Citation476 F.2d 687
PartiesGULF & WESTERN INDUSTRIES, INC., Plaintiff-Appellant, v. The GREAT ATLANTIC & PACIFIC TEA COMPANY, INC., Defendant and Third-Party Plaintiff-Appellee, v. Charles G. BLUHDORN, Third-Party Defendant-Appellant and Kidder, Peabody & Co., Inc., Third-Party Defendant.
CourtU.S. Court of Appeals — Second Circuit

Whitney North Seymour, New York City (William J. Manning, John A. Guzzetta, Melvyn L. Cantor, George H. Hempstead, III, Cynthia M. Cohen, Patrick H. Barth, and Simpson, Thacher & Bartlett, New York City, on the brief), for plaintiff-appellant Gulf & Western Industries, Inc., and third party defendant-appellant Charles G. Bluhdorn.

Denis McInerney, New York City (Raymond L. Falls, Jr., William T. Lifland, Henry G. Bisgaier, Allen S. Joslyn, Charles Platto, David A. Mead, and Cahill, Gordon, Sonnett, Reindel & Ohl, New York City, on the brief), for defendant and third party plaintiff-appellee The Great Atlantic & Pacific Tea Co., Inc.

Robert F. Ambrose, Morton E. Grosz, Gerald A. Novack and Barrett, Smith, Schapiro & Simon, New York City, for The Josephine H. McIntosh Foundation, Incorporated, amicus curiae.

George D. Reycraft, Eugene J. Leff, Boaz M. Shattan, Jr., and Cadwalader, Wickersham & Taft, New York City, for Neuberger & Berman, amicus curiae.

Fred Lowenschuss Associates, Philadelphia, Pa., for Fred Lowenschuss Associates Pension Plan and Tendering Shareholders of A&P, amicus curiae.

Before LUMBARD and TIMBERS, Circuit Judges, and WYZANSKI, District Judge.*

TIMBERS, Circuit Judge:

The issues before us on this appeal by appellants Gulf & Western Industries, Inc. (G&W) and Charles G. Bluhdorn, the chairman of the board, chief executive officer and largest stockholder of G&W, arise from a motion brought on by order to show cause in the District Court for the Southern District of New York before Kevin T. Duffy, District Judge, by The Great Atlantic & Pacific Tea Company. Inc. (A&P) for a preliminary injunction.1 A&P's motion sought to enjoin consummation of a tender offer by G&W to purchase 3,750,000 shares of the common stock of A&P. The motion alleged that G&W's proposed acquisition of A&P stock would violate Section 1 of the Sherman Act, 15 U.S.C. § 1 (1970), and Section 7 of the Clayton Act, 15 U.S.C. § 18 (1970); and that G&W's tender offer was in violation of Sections 14(d) and 14(e) of the Securities Exchange Act of 1934, 15 U.S.C. §§ 78n(d) and (e) (1970), and of Rule 14d-1 promulgated under the 1934 Act, 17 C.F.R. § 240.14d-1 (1972).

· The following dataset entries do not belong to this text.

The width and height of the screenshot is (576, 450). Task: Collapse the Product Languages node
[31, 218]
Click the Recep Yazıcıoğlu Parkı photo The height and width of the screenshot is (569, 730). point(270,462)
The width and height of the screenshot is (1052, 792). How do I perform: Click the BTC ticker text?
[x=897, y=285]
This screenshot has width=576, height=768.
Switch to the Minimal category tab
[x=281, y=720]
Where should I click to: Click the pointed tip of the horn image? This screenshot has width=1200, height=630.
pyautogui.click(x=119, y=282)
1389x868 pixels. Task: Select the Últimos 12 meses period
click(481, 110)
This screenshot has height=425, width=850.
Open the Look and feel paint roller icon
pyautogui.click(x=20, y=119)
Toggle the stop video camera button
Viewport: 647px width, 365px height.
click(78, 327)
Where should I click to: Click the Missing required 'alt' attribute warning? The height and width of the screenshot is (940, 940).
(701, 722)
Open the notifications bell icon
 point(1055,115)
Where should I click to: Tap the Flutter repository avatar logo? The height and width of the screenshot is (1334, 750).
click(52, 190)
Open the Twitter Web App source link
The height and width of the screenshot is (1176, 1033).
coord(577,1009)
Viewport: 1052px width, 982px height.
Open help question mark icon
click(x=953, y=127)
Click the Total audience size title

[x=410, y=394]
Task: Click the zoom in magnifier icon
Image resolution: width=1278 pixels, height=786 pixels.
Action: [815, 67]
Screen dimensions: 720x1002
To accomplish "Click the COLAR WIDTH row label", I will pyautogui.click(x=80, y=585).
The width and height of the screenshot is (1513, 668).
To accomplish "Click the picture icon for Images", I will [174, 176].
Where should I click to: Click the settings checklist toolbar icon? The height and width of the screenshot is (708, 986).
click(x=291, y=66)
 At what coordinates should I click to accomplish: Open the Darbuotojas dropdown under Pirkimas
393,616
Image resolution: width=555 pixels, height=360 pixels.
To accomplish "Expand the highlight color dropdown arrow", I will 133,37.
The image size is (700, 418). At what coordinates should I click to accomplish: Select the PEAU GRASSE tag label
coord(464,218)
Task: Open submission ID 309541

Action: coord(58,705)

G&W's tender offer was announced February 1, 1973. Judge Duffy on February 6 signed an order to show cause bringing on A&P's preliminary injunction motion for hearing on February 9. He heard the motion that day. On February 13, he filed a 21 page opinion granting the motion and on the same day entered a preliminary injunction enjoining consummation of the tender offer. On February 20, we granted appellants' motion to expedite their appeal from Judge Duffy's order. We heard the appeal on March 8.

For the reasons stated below, we affirm the preliminary injunction enjoining consummation of the tender offer.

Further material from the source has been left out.